Oregon’s attorney general announced this week her office will not defend the state’s marriage amendment in court.
Like Arkansas, Oregon’s voters approved a state marriage amendment in 2004 defining marriage as the union of one man and one woman. That amendment has come under attack by gay activists and is now the subject of a lawsuit. Attorney General Ellen Rosenblum wrote yesterday,
“State Defendants will not defend the Oregon ban on same-sex marriage in this litigation. Rather, they will take the position in their summary judgment briefing that the ban cannot withstand a federal constitutional challenge under any standard of review. In the meantime, as the State Defendants are legally obligated to enforce the Oregon Constitution’s ban on same-sex marriage, they will continue to do so unless and until this Court grants the relief sought by the plaintiffs.”
Rosenblum is the latest in a string of state officials around the country who have shirked their responsibility to defend marriage laws voters in their states have passed.
If you read the quote carefully, you see Rosenblum notes that her office will continue to enforce the ban on same-sex marriage, because they are obligated to do so as long as it is in the state’s constitution.

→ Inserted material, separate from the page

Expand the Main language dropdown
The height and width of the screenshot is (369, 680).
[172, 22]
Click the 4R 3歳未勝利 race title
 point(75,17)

The irony is defending state laws in court is a fundamental obligation of every attorney general in America. Rosenblum admits her office is required to enforce the law; she should also acknowledge her office is required to defend the law. She can’t cherry-pick which obligations she follows and which she ignores.
No attorney general has the power to declare a law unconstitutional. That power rests solely with the Judicial Branch. We have three separate, co-equal branches of government specifically to prevent this kind of lawlessness, where state officials unilaterally decide a democratically-enacted law is worthless.
A Democratic attorney general doesn’t get to decide a state ban on same-sex marriage is unconstitutional any more than a Republican attorney general gets to decide a new tax or minimum-wage increase is unconstitutional. Their job is to defend the law in court. Some liberals are hailing Rosenblum’s decision right now; they should consider how they will feel sometime down the road, when a conservative attorney general follows this precedent by ignoring a law liberals support.